California and New York, two big holdout states in a $25 billion mortgage settlement, are expected to join the deal, smoothing the way for an announcement on Thursday, according to a person familiar with the matter.
Florida, with its large distressed housing market, was also close to joining the settlement that resolves civil government lawsuits over faulty foreclosures and servicing misconduct by top U.S. banks, a separate person familiar with the deal said on Wednesday.
The announcement will cap more than a year of chaotic negotiations among state and federal officials, and the banks, who have been accused of using robosigners and unlawful documentation to deal with a flood of foreclosures.
The Obama administration has estimated that up to 1 million homeowners could benefit from the deal through mortgage writedowns and other forms of relief.
The settlement has been billed as complementing other government programs designed to boost the housing market that has been a drag on the economic recovery, a key issue for President Barack Obama as he fights for re-election in November.
The settlement has been estimated at up to $25 billion in value, but federal officials have said the actual relief to homeowners could be closer to $40 billion because of the way the deal is scored.
The core group of banks involved in settlement talks are Bank of America Corp, Wells Fargo & Co, JPMorgan Chase & Co, Citigroup Inc and Ally Financial Inc.
More than 40 states said they would join the settlement in advance of a Feb. 6 deadline. Several states — including Maryland — continued negotiations to address concerns specific to their state.
The value of the state and federal settlement would have dropped significantly if California and Florida decided not to join.
A handful of other states that had dragged their feet in signing on, including Delaware and Massachusetts, are expected to also participate in the settlement, but the situation is still fluid, the first person familiar with the matter said.
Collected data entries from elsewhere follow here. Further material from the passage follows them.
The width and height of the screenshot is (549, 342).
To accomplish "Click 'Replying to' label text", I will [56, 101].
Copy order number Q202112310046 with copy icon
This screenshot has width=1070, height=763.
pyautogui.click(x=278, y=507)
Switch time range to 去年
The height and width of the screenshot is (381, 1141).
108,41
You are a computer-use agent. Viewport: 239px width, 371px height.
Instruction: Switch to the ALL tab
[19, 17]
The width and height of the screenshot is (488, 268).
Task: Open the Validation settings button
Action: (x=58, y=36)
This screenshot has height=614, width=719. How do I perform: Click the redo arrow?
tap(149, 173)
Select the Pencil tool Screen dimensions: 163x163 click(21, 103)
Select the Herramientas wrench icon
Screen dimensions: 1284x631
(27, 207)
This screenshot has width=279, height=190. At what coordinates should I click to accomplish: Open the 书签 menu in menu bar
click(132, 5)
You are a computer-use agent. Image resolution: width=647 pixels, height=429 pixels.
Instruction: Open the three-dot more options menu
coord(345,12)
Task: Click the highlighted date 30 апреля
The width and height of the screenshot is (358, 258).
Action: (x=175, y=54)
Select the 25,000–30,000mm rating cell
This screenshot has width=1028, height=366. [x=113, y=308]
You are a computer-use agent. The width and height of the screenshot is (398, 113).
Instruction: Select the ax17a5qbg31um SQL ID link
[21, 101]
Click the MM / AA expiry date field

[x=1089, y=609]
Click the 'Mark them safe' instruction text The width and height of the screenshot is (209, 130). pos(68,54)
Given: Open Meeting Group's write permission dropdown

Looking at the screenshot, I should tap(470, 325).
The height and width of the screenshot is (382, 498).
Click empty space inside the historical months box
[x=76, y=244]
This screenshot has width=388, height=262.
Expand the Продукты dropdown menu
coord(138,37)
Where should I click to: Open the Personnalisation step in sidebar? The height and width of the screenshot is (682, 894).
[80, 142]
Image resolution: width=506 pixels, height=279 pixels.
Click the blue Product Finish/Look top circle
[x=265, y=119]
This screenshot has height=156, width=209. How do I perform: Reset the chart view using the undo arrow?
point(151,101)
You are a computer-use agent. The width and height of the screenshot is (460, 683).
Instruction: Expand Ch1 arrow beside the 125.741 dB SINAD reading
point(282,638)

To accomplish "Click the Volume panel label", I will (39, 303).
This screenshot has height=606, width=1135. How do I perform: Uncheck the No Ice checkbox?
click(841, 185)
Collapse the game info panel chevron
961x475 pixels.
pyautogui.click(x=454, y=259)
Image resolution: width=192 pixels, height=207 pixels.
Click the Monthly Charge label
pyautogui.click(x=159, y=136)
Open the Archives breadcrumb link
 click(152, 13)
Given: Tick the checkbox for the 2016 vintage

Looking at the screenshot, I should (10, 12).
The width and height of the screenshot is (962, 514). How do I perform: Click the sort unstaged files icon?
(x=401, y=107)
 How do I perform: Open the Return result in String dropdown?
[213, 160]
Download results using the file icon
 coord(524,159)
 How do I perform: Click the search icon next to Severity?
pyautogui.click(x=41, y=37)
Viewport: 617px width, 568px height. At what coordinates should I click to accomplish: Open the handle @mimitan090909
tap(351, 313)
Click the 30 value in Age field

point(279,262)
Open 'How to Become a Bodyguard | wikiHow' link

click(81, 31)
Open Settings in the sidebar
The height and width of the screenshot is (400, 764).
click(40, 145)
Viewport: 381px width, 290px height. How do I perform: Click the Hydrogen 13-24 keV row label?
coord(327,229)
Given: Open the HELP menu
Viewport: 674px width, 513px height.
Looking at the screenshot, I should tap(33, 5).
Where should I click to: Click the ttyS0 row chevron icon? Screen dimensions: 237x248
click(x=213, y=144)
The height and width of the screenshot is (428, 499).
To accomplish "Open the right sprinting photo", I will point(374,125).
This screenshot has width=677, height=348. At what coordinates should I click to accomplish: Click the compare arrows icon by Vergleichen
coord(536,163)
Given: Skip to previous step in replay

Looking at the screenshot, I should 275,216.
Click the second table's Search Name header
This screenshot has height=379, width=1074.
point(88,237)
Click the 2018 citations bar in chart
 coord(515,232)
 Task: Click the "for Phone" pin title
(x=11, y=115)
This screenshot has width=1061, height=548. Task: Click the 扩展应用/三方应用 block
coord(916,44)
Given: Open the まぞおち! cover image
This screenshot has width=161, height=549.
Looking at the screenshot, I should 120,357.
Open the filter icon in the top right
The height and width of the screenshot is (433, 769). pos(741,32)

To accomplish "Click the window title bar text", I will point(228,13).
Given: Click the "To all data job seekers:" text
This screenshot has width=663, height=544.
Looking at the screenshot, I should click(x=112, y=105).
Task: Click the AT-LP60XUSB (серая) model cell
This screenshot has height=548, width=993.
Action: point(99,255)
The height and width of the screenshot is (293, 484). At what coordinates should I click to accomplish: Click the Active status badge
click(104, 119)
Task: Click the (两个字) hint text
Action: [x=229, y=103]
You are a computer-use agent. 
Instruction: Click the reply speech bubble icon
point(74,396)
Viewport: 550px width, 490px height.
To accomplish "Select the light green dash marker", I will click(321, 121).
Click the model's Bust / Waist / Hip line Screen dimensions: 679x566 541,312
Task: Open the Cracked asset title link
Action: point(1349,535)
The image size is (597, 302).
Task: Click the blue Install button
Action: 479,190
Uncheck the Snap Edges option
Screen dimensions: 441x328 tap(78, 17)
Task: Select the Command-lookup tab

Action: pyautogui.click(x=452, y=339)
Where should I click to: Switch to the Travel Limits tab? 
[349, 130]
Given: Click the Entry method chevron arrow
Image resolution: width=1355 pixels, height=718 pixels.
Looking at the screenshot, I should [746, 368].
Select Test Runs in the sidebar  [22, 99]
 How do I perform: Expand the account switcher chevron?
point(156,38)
Dissident states and several activist groups had criticized earlier terms of the proposed deal as too lenient toward the banks.
California and New York had stayed on the sidelines over concerns they would not be able to pursue further mortgage-related investigations.
California, one of the hardest-hit states in the foreclosure crisis, also wanted assurances of how much relief would go specifically to its homeowners.
The proposed settlement distributed last month to state officials included rough estimates on the benefits each state's homeowners might receive, but did not include guaranteed numbers.
California received a guarantee its struggling homeowners would receive around $8 billion in relief, two people familiar with the negotiations said. The state itself would receive around $430 million for foreclosure prevention and other housing efforts.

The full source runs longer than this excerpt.